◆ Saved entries
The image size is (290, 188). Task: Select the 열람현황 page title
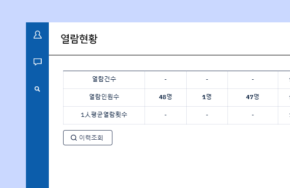79,39
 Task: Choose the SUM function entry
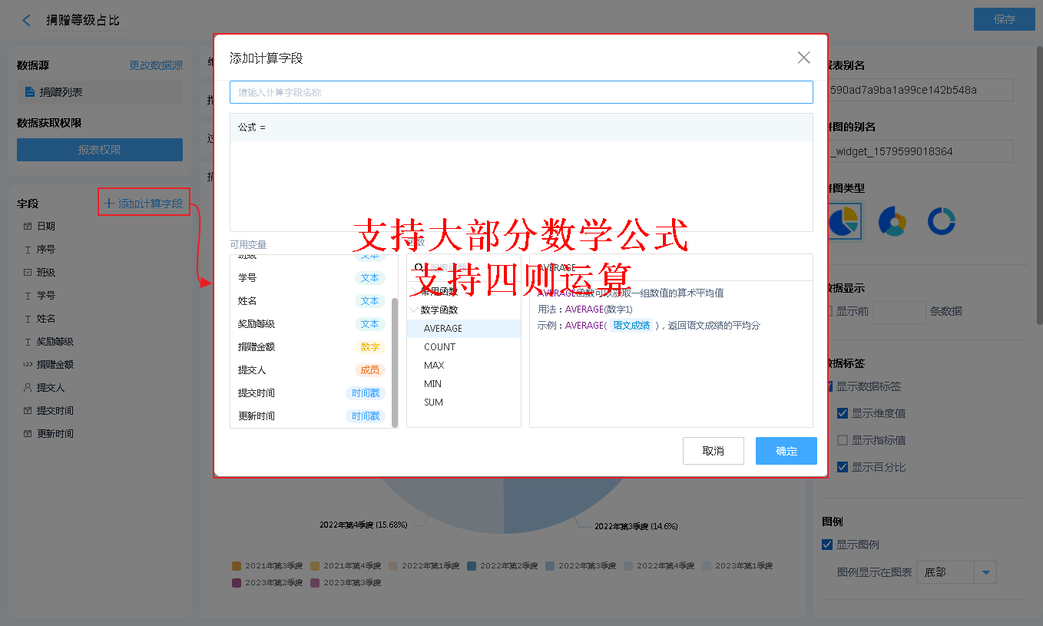(x=433, y=402)
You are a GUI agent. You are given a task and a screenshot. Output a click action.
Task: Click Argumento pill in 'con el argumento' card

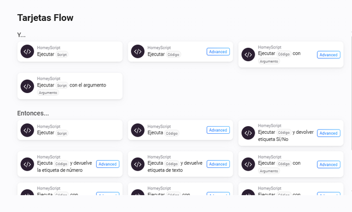pos(48,93)

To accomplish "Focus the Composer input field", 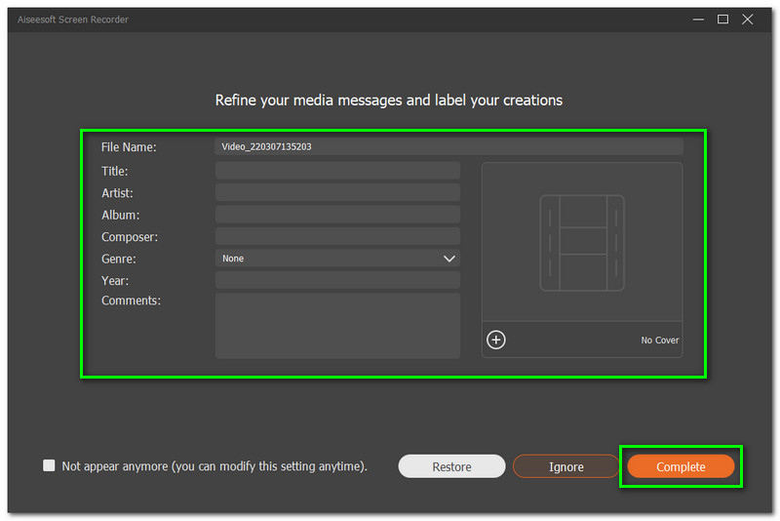I will (x=336, y=237).

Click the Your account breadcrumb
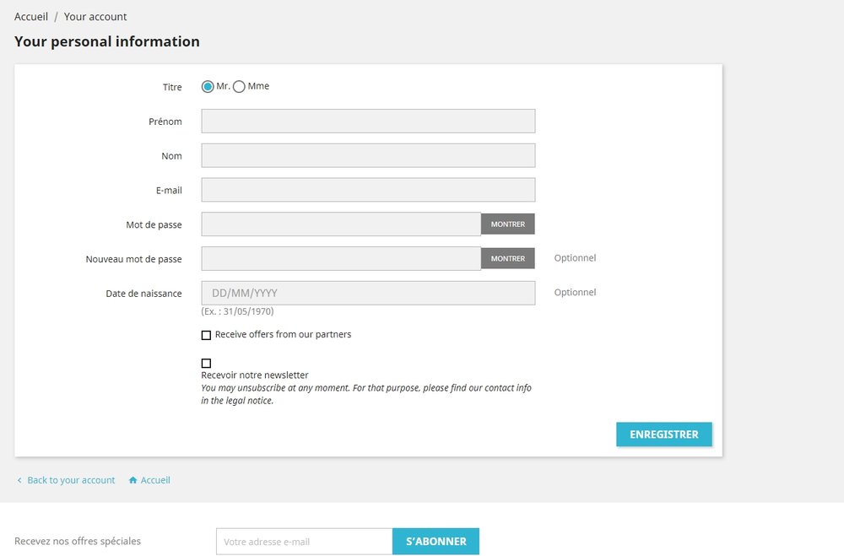point(95,17)
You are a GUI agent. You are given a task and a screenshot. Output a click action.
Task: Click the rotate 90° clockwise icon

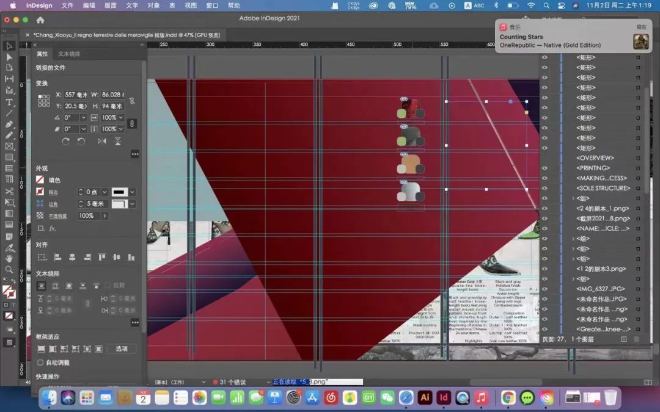tap(65, 141)
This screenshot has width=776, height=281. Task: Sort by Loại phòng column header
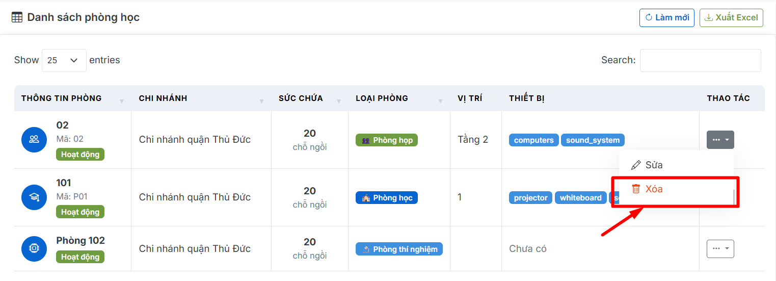click(382, 98)
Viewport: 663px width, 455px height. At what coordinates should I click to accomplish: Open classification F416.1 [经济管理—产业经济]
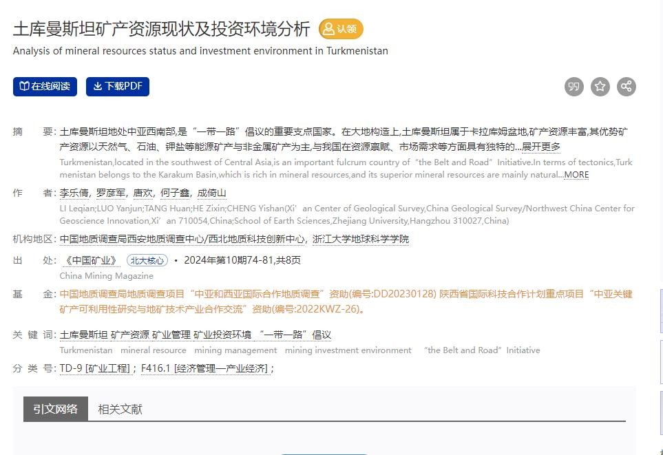tap(204, 368)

◆ Assigned task
Nothing but the lines from the line containing "Task: Click the rotate 90° clockwise icon" through the last line of the records above should be written out, exactly and without the pictures.

◆ Result of the exercise
Task: Click the rotate 90° clockwise icon

tap(65, 141)
This screenshot has width=776, height=281. Task: Sort by Loại phòng column header
click(382, 98)
Viewport: 663px width, 455px height. At what coordinates should I click to accomplish: Open classification F416.1 [经济管理—产业经济]
tap(204, 368)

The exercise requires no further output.